Ook in Openb.14 worden de gelovigen genoemd de eerstelingen voor God en voor het Lam:
    Dezen zijn het, die zich niet met vrouwen hebben bevlekt, want zij zijn maagdelijk. Dezen zijn het, die het Lam volgen, waar Hij ook heengaat. Dezen zijn gekocht uit de mensen als eerstelingen voor God en het Lam.
    En in hun mond is geen leugen gevonden; zij zijn onberispelijk, 14:4.

Die omschrijving van de gelovigen betekent niet dat zij niet getrouwd zijn, maar dat ze niet meegedaan hebben aan de geestelijke hoererij, het dienen van de afgoden. En de naam eerstelingen betekent dat er nog veel en veel meer kinderen van God zullen komen. Die kleine kerk is heel groot. Nu al uit alle eeuwen een schare die niemand tellen kan.

Maar nog meer is er opgesloten in die naam eerstgeborenen.
Jakobus schrijft in zijn brief:
    Naar zijn raadsbesluit heeft Hij ons voortgebracht door het woord der waarheid, om in zekere zin eerstelingen te zijn onder zijn schepselen, Jak.1:18.
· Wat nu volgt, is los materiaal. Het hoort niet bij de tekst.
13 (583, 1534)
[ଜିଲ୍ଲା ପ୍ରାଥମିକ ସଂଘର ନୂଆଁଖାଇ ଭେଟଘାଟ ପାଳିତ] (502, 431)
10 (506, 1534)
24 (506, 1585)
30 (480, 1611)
In zekere zin – beter vertaald: ‘in bepaald opzicht’ – zijn Gods wedergeboren kinderen de eerstelingen (de eerstgeborenen) van de schepping.
Het is voor ons vandaag belangrijk om hier oog voor te hebben. Want die naam zegt dus iets over de betekenis van de kerk voor Gods schepping. Immers, de hele schepping moet nu nog dragen de vloek van God over de zonde van de mens. Zij is onderworpen aan Gods oordeel van de onvruchtbaarheid. En daarom zucht zij, bidt zij en roept om verlossing. En wanneer en op welke wijze zal die verlossing er komen? Die komt doordat de kinderen van God eens openbaar zullen worden! Daar wacht de hele schepping op! Rom.8:19.
Want God zal eens alles nieuw maken. Hij zal dan zijn ALLES. Maar alleen: alles in ALLEN! Allen die ingeschreven staan in het boek des levens van het Lam, wanneer zij tot de volmaaktheid mogen komen.
Hieruit volgt wat de kerk voor de wereld betekent. Het is een moderne slogan: kerk voor de wereld. En dan bedoelt men daarmee dat de kerk solidair moet zijn met de verdrukten, dat ze strijden moet tegen discriminatie, dat ze diaconaal bezig moet zijn voor de wereld (het wereldsdiaconaat) veraf en dichtbij. Zelfs theologen die zich op een of andere wijze gereformeerd noemen hangen deze ideologie aan.
Maar deze gaat voorbij aan wat de HEERE ons leert in Zijn Woord. Inderdaad moet de kerk er zijn voor de wereld. Maar hoe? Eenvoudig door kerk te zijn, echt kerk, ware kerk. Door eerstelingen te zijn voor God en voor het Lam. Wedergeboren door het Woord der waarheid en zo eerstgeborenen te zijn van Gods schepselen, om in een nieuw leven te wandelen. Want daardoor zal de HEERE eens alles nieuw maken. Het begin is er al!
Zo mag de kerk een zegen zijn voor de wereld. Zo heel gewoon en tegelijk zo ontzaglijk wonderlijk! Zo werkt de kracht van God, de totale verlossing door Christus, het werk van de Heilige Geest!
Treuren over Sion? Maar ook nu weer moeten wij bedenken: Wenen als niet wenende. Want de vreugde van de bruiloft is er nu al.
De HEERE bewaart Zijn kerk. Hij maakt haar tot de vergadering van de eerstgeborenen.